### Try it
Please reproduce everything in the data below, character for character, from the line containing "Describe the element at coordinates (146, 255)" down to the line containing "The image size is (1211, 659).", with both of those lines included.

### Source data
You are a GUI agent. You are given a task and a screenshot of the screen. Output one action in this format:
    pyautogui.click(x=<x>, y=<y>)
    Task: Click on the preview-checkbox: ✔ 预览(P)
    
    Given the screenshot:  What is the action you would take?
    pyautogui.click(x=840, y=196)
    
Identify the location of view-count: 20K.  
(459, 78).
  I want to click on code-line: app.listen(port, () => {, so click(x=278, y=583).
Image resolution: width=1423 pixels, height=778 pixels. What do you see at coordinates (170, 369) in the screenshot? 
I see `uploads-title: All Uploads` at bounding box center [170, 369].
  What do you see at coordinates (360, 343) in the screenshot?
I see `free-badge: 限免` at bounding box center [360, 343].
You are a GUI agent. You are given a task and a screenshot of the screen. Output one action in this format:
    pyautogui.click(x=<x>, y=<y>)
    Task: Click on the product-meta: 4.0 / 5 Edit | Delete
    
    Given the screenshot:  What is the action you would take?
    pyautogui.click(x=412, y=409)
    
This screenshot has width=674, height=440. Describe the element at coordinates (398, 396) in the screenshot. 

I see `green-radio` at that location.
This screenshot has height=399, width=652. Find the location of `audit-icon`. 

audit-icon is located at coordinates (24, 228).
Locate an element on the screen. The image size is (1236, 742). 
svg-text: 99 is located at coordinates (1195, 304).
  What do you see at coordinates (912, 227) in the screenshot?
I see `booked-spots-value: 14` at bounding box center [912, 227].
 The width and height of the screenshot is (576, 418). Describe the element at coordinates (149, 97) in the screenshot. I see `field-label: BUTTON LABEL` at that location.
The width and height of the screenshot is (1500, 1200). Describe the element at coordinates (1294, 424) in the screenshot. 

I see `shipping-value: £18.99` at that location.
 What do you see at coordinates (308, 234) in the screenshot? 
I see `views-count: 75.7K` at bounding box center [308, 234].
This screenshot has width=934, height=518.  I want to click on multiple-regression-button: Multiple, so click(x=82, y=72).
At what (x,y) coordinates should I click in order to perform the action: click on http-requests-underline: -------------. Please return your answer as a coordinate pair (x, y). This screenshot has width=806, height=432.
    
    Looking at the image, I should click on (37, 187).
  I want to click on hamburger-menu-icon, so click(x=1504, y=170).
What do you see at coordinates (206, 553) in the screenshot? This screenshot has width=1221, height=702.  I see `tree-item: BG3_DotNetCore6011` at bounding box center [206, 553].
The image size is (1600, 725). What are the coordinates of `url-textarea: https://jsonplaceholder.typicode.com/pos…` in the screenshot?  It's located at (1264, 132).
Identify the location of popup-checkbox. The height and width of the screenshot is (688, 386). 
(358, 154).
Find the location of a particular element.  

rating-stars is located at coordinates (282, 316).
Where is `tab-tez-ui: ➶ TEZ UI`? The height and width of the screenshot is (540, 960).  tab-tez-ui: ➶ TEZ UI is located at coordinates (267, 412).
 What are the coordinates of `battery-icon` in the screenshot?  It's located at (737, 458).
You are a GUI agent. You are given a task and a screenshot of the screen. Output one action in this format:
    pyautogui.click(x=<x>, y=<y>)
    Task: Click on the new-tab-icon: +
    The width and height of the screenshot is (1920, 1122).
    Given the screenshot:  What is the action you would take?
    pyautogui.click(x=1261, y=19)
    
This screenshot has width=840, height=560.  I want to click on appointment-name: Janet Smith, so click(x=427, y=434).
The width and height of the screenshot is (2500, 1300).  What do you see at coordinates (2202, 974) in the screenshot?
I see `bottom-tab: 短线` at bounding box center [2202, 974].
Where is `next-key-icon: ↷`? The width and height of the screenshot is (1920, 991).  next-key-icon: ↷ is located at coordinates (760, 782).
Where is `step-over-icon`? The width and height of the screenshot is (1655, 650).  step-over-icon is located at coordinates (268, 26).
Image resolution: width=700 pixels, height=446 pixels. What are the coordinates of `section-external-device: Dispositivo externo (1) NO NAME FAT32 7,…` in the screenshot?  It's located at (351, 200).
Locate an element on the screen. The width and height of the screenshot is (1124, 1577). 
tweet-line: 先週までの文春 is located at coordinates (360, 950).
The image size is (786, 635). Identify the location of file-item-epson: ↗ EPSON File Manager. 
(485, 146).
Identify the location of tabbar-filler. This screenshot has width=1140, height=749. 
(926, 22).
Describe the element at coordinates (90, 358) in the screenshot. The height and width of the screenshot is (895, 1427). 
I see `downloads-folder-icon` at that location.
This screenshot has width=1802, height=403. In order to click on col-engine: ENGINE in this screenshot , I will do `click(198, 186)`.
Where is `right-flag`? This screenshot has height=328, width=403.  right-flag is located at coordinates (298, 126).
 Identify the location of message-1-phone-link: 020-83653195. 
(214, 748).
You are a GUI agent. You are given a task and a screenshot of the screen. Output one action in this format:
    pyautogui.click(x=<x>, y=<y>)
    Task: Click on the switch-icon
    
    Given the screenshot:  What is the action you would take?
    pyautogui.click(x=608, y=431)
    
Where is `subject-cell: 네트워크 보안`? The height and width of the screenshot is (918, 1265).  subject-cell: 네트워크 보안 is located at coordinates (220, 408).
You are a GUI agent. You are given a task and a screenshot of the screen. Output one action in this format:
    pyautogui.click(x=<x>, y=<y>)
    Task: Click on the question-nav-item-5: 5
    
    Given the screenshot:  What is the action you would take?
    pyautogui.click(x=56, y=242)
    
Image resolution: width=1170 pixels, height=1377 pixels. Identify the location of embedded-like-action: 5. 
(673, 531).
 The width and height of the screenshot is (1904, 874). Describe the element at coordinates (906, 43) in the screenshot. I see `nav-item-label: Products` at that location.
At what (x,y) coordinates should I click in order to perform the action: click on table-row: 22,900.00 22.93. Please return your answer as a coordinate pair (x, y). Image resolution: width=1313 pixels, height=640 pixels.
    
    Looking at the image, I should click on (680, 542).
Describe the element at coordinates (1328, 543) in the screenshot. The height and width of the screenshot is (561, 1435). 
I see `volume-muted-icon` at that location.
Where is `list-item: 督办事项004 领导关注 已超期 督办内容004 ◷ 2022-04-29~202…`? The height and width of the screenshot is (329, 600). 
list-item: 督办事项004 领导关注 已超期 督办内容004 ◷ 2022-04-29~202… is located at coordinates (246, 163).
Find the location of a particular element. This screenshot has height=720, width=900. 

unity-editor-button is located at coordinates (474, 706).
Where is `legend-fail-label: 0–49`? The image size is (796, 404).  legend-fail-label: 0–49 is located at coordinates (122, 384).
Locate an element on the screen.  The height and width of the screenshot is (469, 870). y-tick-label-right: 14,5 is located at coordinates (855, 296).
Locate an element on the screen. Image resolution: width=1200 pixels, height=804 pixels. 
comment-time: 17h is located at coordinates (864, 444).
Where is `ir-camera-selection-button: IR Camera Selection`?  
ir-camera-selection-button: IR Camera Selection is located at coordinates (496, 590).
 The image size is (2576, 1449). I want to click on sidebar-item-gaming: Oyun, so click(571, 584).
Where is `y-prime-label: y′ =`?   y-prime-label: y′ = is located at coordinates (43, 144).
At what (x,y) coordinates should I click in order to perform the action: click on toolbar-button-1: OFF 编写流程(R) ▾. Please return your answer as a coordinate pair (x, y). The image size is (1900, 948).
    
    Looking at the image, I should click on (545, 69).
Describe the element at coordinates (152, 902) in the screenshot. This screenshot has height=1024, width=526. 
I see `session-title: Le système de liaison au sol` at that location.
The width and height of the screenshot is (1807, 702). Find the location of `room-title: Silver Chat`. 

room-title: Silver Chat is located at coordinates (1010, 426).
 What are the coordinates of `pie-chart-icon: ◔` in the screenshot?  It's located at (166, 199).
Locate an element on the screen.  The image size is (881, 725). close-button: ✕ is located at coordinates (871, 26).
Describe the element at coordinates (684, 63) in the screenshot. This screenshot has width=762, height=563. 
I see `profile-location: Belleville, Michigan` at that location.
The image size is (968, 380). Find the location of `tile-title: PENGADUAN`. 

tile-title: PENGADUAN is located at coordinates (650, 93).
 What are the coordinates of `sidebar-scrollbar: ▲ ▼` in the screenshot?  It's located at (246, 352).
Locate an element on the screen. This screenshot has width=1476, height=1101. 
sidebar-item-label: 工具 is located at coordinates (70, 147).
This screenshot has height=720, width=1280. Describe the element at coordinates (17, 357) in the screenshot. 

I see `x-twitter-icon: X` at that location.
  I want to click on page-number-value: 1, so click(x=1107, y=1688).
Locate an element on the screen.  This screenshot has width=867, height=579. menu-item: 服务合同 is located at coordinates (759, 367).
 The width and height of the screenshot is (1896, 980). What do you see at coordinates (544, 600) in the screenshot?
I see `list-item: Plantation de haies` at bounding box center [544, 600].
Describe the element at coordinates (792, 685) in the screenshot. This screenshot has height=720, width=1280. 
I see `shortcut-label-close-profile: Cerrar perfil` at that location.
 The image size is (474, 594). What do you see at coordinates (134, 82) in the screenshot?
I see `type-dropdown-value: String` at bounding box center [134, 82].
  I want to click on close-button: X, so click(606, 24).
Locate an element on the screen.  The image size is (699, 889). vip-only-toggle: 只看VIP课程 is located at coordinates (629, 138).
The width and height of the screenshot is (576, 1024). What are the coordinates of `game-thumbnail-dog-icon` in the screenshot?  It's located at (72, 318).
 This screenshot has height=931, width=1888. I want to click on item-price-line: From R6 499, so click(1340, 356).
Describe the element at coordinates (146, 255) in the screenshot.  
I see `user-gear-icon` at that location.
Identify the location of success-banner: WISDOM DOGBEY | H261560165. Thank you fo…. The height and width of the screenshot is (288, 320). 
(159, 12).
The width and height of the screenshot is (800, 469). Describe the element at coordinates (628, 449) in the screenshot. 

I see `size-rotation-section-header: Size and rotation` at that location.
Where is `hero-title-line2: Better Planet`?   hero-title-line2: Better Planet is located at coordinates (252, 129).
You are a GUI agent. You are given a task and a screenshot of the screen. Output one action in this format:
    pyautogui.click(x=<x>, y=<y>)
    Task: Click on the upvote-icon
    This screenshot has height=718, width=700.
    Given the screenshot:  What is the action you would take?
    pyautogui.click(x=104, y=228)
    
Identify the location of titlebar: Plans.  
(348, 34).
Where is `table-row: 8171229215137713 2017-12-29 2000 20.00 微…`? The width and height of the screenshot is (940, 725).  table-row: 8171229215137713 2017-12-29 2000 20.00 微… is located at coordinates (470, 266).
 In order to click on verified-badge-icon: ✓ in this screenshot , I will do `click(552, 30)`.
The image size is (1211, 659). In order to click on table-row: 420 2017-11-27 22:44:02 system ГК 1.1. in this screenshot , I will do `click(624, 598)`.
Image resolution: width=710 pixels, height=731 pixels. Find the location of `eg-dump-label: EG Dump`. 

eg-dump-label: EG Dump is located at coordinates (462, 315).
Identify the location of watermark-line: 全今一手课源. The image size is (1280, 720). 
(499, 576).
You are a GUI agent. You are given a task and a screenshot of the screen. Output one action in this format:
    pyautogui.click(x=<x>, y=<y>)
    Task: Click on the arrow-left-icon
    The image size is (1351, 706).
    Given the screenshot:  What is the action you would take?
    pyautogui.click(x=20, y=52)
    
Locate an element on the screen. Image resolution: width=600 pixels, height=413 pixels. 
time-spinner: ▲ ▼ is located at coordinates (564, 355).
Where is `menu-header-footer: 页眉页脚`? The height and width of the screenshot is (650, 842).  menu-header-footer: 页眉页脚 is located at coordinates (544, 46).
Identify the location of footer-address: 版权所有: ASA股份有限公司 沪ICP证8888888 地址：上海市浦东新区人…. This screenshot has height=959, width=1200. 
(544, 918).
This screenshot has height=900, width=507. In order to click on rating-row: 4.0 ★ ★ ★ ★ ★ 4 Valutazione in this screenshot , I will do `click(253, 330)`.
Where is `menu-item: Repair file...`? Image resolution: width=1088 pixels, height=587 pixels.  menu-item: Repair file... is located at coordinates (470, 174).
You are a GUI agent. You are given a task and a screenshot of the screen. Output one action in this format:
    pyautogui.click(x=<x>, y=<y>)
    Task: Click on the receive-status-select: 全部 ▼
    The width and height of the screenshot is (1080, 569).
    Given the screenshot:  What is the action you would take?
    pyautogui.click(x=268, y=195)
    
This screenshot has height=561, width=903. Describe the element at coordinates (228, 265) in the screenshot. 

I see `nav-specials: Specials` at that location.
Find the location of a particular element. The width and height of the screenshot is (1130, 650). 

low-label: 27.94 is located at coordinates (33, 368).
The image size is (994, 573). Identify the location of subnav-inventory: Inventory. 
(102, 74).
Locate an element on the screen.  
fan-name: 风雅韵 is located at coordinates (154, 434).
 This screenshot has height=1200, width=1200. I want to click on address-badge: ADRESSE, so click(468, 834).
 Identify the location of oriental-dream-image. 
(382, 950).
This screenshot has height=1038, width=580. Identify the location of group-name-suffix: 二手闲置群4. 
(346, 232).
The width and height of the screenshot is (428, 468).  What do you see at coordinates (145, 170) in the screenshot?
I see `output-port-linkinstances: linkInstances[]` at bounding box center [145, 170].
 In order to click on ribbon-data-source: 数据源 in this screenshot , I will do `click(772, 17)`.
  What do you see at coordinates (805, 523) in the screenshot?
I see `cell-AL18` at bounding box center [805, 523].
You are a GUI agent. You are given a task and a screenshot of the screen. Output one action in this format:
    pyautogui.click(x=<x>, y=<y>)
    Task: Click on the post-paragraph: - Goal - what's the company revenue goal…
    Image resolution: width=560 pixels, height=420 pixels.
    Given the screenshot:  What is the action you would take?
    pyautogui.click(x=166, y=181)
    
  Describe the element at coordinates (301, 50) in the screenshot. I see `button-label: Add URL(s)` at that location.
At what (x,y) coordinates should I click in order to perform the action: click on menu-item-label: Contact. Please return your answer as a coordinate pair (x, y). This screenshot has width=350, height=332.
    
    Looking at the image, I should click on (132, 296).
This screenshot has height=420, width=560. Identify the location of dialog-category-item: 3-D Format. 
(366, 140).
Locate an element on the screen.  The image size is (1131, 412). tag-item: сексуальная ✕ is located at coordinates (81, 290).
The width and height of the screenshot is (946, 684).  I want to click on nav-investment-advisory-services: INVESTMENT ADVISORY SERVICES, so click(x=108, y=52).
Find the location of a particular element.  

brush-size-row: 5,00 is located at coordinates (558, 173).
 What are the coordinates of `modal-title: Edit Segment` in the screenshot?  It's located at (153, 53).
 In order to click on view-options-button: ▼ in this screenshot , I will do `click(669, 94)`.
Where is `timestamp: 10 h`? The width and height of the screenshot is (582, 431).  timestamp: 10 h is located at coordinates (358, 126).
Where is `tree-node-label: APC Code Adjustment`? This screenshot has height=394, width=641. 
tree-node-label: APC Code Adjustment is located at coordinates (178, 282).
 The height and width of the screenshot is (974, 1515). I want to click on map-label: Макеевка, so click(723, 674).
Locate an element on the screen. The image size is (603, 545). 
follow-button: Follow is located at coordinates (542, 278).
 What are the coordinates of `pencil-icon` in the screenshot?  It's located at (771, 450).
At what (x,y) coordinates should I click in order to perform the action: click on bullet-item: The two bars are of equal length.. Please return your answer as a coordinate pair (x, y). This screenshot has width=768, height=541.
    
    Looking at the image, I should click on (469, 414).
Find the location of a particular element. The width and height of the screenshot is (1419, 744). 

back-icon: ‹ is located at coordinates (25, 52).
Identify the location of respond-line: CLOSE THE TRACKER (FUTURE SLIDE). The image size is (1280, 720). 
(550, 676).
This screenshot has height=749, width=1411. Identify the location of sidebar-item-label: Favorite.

### Response
Describe the element at coordinates (146, 255) in the screenshot.  
I see `user-gear-icon` at that location.
Identify the location of success-banner: WISDOM DOGBEY | H261560165. Thank you fo…. The height and width of the screenshot is (288, 320). 
(159, 12).
The width and height of the screenshot is (800, 469). Describe the element at coordinates (628, 449) in the screenshot. 

I see `size-rotation-section-header: Size and rotation` at that location.
Where is `hero-title-line2: Better Planet`?   hero-title-line2: Better Planet is located at coordinates (252, 129).
You are a GUI agent. You are given a task and a screenshot of the screen. Output one action in this format:
    pyautogui.click(x=<x>, y=<y>)
    Task: Click on the upvote-icon
    This screenshot has height=718, width=700.
    Given the screenshot:  What is the action you would take?
    pyautogui.click(x=104, y=228)
    
Identify the location of titlebar: Plans.  
(348, 34).
Where is `table-row: 8171229215137713 2017-12-29 2000 20.00 微…`? The width and height of the screenshot is (940, 725).  table-row: 8171229215137713 2017-12-29 2000 20.00 微… is located at coordinates (470, 266).
 In order to click on verified-badge-icon: ✓ in this screenshot , I will do `click(552, 30)`.
The image size is (1211, 659). In order to click on table-row: 420 2017-11-27 22:44:02 system ГК 1.1. in this screenshot , I will do `click(624, 598)`.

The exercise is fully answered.